OK, I will test your patch first and if possible I will provider a test
case.

Thanks


>
>
>Zhu Yanjun
>
>> 
>> Thanks
>> 
>> 
>> 
>> > Zhu Yanjun
>> > 
>> > > I don't know any other way to solve this, maybe I missed something ?
>> > > 
>> > > Thanks
>> > > 
>> > > > 
>> > > > > > In the first commit, when the net devices are moved to a new net
>> > > > > > namespace, the related ib devices are also moved to the same net
>> > > > > > namespace.
>> > > > > > 
>> > > > > > In the second commit, the shared/exclusive modes still work with legacy
>> > > > > > ib devices. To the RoCE and iWARP devices, these modes will not be
>> > > > > > considered.
>> > > > > > 
>> > > > > > Because MLX4/5 do not call the function ib_device_set_netdev to map ib
>> > > > > > devices and the related net devices, the function ib_device_get_by_netdev
>> > > > > > can not get ib devices from net devices.

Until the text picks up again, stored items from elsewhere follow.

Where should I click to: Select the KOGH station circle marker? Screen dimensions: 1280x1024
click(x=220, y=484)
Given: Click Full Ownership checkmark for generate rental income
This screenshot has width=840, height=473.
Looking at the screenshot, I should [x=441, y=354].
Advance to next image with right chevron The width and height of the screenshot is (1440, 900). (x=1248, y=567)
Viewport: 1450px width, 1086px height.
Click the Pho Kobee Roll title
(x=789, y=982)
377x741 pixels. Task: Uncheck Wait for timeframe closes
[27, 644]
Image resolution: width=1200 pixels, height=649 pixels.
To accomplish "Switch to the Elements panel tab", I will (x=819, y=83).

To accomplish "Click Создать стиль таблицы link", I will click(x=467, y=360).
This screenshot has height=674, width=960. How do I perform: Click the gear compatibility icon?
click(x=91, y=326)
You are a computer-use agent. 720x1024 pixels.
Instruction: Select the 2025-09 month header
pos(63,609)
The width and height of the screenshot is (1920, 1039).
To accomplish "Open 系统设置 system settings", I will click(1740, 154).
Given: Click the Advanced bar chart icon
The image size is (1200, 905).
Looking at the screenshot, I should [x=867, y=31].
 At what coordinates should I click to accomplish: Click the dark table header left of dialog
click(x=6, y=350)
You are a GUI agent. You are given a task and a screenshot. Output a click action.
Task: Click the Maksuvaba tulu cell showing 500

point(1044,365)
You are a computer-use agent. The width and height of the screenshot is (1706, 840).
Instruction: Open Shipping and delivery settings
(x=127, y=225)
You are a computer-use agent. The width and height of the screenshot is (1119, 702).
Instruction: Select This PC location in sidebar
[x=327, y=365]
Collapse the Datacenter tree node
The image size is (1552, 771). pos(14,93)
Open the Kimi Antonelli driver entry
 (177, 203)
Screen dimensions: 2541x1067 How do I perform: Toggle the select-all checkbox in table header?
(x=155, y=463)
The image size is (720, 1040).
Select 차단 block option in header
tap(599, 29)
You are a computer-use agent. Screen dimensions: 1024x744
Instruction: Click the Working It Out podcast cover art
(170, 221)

In the third commit, all the
>> > > > > > registered ib devices are parsed to get the net devices, then compared
>> > > > > > with the given net devices.
>> > > > > > 
>> > > > > > The steps to make tests:
>> > > > > > 1) Create a new net namespace net0
>> > > > > > 
>> > > > > > ip netns add net0
>> > > > > > 
>> > > > > > 2) Show the rdma links in init_net
>> > > > > > 
>> > > > > > rdma link
>> > > > > > 
>> > > > > > "
>> > > > > > link mlx5_0/1 state DOWN physical_state DISABLED netdev enp7s0np1
>> > > > > > "
>> > > > > > 
>> > > > > > 3) Move the net device to net namespace net0
>> > > > > > 
>> > > > > > ip link set enp7s0np1 netns net0
>> > > > > > 
>> > > > > > 4) Show the rdma links in init_net again
>> > > > > > 
>> > > > > > rdma link
>> > > > > > 
>> > > > > > There is no rdma links
>> > > > > > 
>> > > > > > 5) Show the rdma links in net0
>> > > > > > 
>> > > > > > ip netns exec net0 rdma link
>> > > > > > 
>> > > > > > "
>> > > > > > link mlx5_0/1 state DOWN physical_state DISABLED netdev enp7s0np1
>> > > > > > "
>> > > > > > 
>> > > > > > We can confirm that rdma links are moved to the same net namespace with
>> > > > > > the net devices.
>> > > > > > 
>> > > > > > Zhu Yanjun (3):
>> > > > > > RDMA/core: Move ib device to the same net namespace with net device
>> > > > > > RDMA/core: The legacy IB devices still work with shared/exclusive mode
>> > > > > > RDMA/core: Get all the ib devices from net devices
>> > > > > > 
>> > > > > > drivers/infiniband/core/device.c | 107 ++++++++++++++++++++++++++++++-
>> > > > > > 1 file changed, 105 insertions(+), 2 deletions(-)
>> > > > > > 
>> > > > > > --
>> > > > > > 2.27.0
Dust Li Oct. 26, 2022, 3:01 p.m. UTC | #13
On Sun, Oct 23, 2022 at 06:04:47PM -0400, Zhu Yanjun wrote:
>From: Zhu Yanjun <yanjun.zhu@linux.dev>
>
>There are shared and exclusive modes in RDMA net namespace. After
>discussion with Leon, the above modes are compatible with legacy IB
>device. 
>
>To the RoCE and iWARP devices, the ib devices should be in the same net
>namespace with the related net devices regardless of in shared or
>exclusive mode.
>
>In the first commit, when the net devices are moved to a new net
>namespace, the related ib devices are also moved to the same net
>namespace.
>
>In the second commit, the shared/exclusive modes still work with legacy
>ib devices. To the RoCE and iWARP devices, these modes will not be
>considered.
>
>Because MLX4/5 do not call the function ib_device_set_netdev to map ib
>devices and the related net devices, the function ib_device_get_by_netdev
>can not get ib devices from net devices. In the third commit, all the
>registered ib devices are parsed to get the net devices, then compared
>with the given net devices.
>
>The steps to make tests:
>1) Create a new net namespace net0
>
>   ip netns add net0
>
>2) Show the rdma links in init_net
>
>   rdma link
>
>   "
>   link mlx5_0/1 state DOWN physical_state DISABLED netdev enp7s0np1
>   "
>
>3) Move the net device to net namespace net0
>
>   ip link set enp7s0np1 netns net0
>
>4) Show the rdma links in init_net again
>
>   rdma link
>
>   There is no rdma links

Follow your steps, after step 3), I cannot reproduce this,
`rdma link` running in init_net still show the link.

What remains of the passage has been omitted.